The data presented in this example vignette is inspired by a study from Anandarajan et al. (2002), who looked at the impact of communication means through different disclosure format on the perceived risk of organization on the brink of bankruptcy in accountancy. There is a single between-subject factor for the disclore format, and three measures of the performance, ratings for the interest rate premium assessed, for the ability to service debt and that to improve profitability.
Data
We first load the data from the package and inspect the content.
The data are unbalanced by condition. In general, we need them to be roughly balanced to maximize power. The manova function will not be usable unless data are balanced, and we need to enforce sum-to-zero constraints to get sensible outputs. After this is done, we can fit the multivariate linear model with lm by binding columns on the left of the ~ sign to gather the response vectors.
Code
options(contrasts =c("contr.sum", "contr.poly"))model <-lm(cbind(prime, debt, profitability) ~ format, data = AVC02)
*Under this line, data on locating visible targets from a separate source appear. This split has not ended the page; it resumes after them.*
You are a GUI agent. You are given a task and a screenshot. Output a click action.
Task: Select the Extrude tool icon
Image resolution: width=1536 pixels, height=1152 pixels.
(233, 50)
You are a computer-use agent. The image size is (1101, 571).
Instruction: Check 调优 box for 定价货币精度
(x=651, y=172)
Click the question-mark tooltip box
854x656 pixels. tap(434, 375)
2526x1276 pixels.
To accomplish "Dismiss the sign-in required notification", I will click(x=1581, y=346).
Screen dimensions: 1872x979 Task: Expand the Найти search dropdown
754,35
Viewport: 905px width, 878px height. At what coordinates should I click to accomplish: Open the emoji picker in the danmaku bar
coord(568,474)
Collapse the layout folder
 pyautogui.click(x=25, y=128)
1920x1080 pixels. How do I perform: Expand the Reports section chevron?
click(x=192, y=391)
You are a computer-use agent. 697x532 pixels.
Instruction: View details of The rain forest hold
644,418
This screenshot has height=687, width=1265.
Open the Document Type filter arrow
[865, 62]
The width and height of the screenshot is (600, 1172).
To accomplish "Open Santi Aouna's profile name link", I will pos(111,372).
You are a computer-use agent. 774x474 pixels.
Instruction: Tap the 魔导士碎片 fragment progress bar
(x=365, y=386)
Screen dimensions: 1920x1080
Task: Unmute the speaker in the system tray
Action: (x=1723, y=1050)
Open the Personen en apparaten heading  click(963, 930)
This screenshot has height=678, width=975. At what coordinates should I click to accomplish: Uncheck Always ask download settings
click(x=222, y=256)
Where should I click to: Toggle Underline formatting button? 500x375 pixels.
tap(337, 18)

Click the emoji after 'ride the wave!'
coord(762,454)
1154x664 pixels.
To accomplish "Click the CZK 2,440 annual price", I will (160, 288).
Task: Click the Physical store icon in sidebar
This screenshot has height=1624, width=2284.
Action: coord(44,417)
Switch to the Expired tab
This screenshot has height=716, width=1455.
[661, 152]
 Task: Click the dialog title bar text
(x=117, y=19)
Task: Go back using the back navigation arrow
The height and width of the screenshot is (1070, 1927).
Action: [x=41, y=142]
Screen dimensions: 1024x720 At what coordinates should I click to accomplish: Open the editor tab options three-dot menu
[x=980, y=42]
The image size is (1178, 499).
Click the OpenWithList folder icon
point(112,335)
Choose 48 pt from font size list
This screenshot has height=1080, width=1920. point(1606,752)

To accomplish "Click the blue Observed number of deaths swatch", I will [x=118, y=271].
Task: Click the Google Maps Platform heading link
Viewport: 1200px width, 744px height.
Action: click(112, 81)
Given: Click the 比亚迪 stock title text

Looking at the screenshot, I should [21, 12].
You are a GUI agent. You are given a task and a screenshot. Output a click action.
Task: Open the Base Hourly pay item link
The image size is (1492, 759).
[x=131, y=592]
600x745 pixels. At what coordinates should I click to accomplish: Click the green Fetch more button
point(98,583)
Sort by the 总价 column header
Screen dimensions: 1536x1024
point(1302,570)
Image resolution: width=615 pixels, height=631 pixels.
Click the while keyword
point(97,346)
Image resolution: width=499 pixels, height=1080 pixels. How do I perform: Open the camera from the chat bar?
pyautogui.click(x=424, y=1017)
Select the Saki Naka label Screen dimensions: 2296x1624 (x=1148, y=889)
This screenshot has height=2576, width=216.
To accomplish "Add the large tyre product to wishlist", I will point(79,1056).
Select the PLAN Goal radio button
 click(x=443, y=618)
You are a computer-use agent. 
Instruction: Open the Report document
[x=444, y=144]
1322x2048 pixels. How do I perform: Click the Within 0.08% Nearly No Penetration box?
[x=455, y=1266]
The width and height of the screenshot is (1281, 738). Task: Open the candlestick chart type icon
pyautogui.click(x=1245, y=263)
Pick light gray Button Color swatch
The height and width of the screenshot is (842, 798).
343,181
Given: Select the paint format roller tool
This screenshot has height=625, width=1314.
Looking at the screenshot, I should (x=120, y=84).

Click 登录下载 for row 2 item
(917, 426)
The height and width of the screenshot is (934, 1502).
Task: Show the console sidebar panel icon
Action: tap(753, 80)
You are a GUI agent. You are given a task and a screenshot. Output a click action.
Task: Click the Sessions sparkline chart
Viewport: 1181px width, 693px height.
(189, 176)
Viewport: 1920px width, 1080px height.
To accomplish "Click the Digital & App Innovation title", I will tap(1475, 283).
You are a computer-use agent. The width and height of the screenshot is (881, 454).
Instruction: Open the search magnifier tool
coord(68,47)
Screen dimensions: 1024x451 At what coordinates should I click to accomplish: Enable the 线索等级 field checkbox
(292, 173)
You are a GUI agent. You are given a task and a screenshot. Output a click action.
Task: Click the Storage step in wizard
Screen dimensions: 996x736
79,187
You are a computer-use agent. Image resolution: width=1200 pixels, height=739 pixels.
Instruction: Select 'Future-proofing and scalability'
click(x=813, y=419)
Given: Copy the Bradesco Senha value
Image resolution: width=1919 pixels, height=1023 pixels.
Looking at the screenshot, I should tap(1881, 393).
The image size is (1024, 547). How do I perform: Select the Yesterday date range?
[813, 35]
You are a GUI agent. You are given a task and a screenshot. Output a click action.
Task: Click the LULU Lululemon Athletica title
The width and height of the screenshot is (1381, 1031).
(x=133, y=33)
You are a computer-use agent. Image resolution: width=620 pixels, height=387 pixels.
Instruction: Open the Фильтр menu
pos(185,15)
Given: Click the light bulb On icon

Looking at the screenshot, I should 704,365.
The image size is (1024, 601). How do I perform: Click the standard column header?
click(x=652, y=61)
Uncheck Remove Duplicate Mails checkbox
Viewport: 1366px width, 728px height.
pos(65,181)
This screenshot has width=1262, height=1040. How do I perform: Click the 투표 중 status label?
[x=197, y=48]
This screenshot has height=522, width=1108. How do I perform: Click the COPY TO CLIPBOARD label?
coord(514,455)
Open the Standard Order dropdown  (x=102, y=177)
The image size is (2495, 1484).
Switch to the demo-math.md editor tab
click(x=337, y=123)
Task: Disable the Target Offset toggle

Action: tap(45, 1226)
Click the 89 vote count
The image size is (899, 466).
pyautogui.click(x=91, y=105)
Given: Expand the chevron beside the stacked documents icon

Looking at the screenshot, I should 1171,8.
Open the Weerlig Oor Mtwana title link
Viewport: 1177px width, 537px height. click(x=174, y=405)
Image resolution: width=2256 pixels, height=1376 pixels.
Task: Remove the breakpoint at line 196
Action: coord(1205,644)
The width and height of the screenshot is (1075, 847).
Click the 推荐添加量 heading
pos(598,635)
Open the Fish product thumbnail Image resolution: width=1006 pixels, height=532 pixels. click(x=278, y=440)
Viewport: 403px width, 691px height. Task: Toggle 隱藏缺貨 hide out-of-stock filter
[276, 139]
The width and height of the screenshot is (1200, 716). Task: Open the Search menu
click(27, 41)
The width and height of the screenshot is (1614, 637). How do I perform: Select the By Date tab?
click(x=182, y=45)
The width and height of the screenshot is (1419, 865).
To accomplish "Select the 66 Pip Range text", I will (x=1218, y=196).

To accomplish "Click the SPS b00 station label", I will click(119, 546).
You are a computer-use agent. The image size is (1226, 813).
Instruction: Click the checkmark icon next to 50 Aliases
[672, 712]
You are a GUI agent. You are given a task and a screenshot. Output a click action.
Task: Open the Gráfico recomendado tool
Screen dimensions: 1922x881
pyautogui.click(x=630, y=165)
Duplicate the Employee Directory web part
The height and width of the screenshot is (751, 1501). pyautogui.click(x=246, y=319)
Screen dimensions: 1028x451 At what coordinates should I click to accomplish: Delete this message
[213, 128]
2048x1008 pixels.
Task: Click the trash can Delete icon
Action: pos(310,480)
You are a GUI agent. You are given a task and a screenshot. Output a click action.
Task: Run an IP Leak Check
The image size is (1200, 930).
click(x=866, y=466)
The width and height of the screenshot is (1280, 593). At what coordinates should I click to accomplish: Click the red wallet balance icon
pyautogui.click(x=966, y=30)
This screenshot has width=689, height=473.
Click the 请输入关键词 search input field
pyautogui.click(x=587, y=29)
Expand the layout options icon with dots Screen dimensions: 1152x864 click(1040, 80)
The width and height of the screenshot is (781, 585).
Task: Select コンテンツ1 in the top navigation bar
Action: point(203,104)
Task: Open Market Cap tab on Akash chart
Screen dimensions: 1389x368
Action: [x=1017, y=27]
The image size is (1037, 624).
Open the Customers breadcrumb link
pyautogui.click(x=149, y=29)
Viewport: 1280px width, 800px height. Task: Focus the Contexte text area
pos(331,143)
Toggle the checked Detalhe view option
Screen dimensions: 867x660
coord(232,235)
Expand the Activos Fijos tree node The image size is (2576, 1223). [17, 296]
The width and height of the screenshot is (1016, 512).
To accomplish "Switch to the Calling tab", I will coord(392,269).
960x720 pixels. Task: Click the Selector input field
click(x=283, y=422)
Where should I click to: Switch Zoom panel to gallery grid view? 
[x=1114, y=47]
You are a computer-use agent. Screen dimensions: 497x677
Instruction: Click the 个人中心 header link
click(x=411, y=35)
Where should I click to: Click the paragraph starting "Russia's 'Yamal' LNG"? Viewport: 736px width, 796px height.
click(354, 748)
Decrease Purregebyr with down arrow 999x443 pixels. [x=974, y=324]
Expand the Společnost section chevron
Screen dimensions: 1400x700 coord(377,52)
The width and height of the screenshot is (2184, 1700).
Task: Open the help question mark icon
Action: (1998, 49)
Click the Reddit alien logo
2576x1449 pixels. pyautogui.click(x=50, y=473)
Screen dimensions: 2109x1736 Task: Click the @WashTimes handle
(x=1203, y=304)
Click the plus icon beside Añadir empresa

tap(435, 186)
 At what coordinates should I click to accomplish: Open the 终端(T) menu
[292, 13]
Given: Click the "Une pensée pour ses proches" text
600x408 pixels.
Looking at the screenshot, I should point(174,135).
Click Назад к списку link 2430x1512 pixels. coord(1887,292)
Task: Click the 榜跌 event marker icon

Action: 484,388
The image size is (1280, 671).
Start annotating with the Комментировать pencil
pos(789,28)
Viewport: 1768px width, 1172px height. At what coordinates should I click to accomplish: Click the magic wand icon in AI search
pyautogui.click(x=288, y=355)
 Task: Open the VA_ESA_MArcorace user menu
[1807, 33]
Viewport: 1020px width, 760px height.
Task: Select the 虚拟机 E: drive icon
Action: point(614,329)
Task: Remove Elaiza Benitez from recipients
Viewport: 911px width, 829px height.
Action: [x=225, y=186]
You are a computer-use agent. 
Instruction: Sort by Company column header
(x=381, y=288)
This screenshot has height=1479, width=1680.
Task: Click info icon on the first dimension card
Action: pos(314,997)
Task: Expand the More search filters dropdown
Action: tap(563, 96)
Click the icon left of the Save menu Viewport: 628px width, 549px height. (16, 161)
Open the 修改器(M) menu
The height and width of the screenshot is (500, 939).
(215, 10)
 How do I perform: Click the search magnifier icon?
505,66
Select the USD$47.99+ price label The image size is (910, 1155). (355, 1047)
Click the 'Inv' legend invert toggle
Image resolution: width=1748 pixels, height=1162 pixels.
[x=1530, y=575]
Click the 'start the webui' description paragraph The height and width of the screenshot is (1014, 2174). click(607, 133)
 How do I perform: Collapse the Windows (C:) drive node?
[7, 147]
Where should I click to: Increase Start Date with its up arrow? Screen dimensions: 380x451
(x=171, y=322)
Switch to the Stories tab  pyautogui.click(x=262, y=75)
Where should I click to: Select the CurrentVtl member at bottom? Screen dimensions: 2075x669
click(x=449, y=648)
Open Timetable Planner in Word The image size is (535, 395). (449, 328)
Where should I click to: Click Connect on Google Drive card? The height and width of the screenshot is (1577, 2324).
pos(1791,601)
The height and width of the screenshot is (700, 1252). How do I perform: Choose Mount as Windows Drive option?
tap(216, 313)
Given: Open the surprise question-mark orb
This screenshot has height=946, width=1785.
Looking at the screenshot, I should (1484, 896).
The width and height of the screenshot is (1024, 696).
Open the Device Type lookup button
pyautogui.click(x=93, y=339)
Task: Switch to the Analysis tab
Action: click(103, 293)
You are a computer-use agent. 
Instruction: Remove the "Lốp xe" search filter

We can check the residual correlation matrix to see if there was a strong dependence between our measurements. The benefit of MANOVA is to be able to leverage this correlation, if any.
Code
cor(resid(model))
prime debt profitability
prime 1.00 -0.40 -0.54
debt -0.40 1.00 0.65
profitability -0.54 0.65 1.00
We can look at the global mean for each variable and the estimated mean differences for all groups, including the reference which is omitted. It’s easy to see that the mean differences sum to zero.
Code
dummy.coef(model)
Full coefficients are
(Intercept): prime 1.280511
debt 2.881521
profitability 2.597695
format: integrated note stand-alone note
prime -0.099261229 -0.013844563
debt 0.068479117 -0.059298660
profitability 0.127304965 0.002304965
(Intercept):
format: modified auditor report
0.113105792
-0.009180457
-0.129609929
Multivariate analysis of variance
Next, we compute the multivariate analysis of variance table and the follow-up with the univariate functions. By default, we can add a multiplicity correction for the tests, using Holm-Bonferonni with option 'holm'. For the MANOVA test, there are multiple statistics to pick from, including Pillai, Wilks, Hotelling-Lawley and Roy. The default is Pillai, which is more robust to departures from the model hypothesis, but Wilks is also popular choice among practitioners.
Code
car::Manova(model, test ="Pillai")
Type II MANOVA Tests: Pillai test statistic
Df test stat approx F num Df den Df Pr(>F)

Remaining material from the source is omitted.